11
votes

What I am doing wrong here? I have a large data set that I want to perform a partial fit on using Scikit-learn's SGDClassifier

I do the following

from sklearn.linear_model import SGDClassifier
import pandas as pd

chunksize = 5
clf2 = SGDClassifier(loss='log', penalty="l2")

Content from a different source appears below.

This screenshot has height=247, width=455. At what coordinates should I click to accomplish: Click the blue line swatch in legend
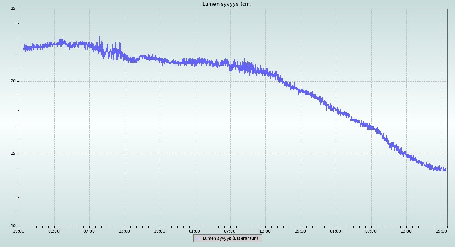coord(197,239)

for train_df in pd.read_csv("train.csv", chunksize=chunksize, iterator=True):
    X = train_df[features_columns]
    Y = train_df["clicked"]
    clf2.partial_fit(X, Y)

I'm getting the error

Traceback (most recent call last): File "/predict.py", line 48, in sys.exit(0 if main() else 1) File "/predict.py", line 44, in main predict() File "/predict.py", line 38, in predict clf2.partial_fit(X, Y) File "/Users/anaconda/lib/python3.5/site-packages/sklearn/linear_model/stochastic_gradient.py", line 512, in partial_fit coef_init=None, intercept_init=None) File "/Users/anaconda/lib/python3.5/site-packages/sklearn/linear_model/stochastic_gradient.py", line 349, in _partial_fit _check_partial_fit_first_call(self, classes) File "/Users/anaconda/lib/python3.5/site-packages/sklearn/utils/multiclass.py", line 297, in _check_partial_fit_first_call raise ValueError("classes must be passed on the first call " ValueError: classes must be passed on the first call to partial_fit.

2
"Classes across all calls to partial_fit. Can be obtained by via np.unique(y_all), where y_all is the target vector of the entire dataset. This argument is required for the first call to partial_fit and can be omitted in the subsequent calls. Note that y doesn’t need to contain all labels in classes." scikit-learn.org/stable/modules/generated/… - user554546
@JackManey Please post your comment as an answer, so that the asker can accept and/or close the question. - Vivek Kumar

2 Answers

15
votes

Please notice that the classifier does not know the number of classes at the beginning, therefore for the first pass, you need to tell the number of classes using np.unique(target), where target is the class column. Because you are reading the data in chunks, you need to make sure that your first chunk has all possible values for the class label, so it works! Therefore, your code would be:

for train_df in pd.read_csv("train.csv", chunksize=chunksize, iterator=True):
   X = train_df[features_columns]
   Y = train_df["clicked"]
   clf2.partial_fit(X, Y, classes=np.unique(Y))
1
votes

http://scikit-learn.org/stable/modules/generated/sklearn.linear_model.SGDClassifier.html#sklearn.linear_model.SGDClassifier.partial_fit

clf2.partial_fit(X, Y, classes=np.unique(Y))

Suppose you don't have sufficient record of class and so classifier need values of a total number of classes that need to be classified.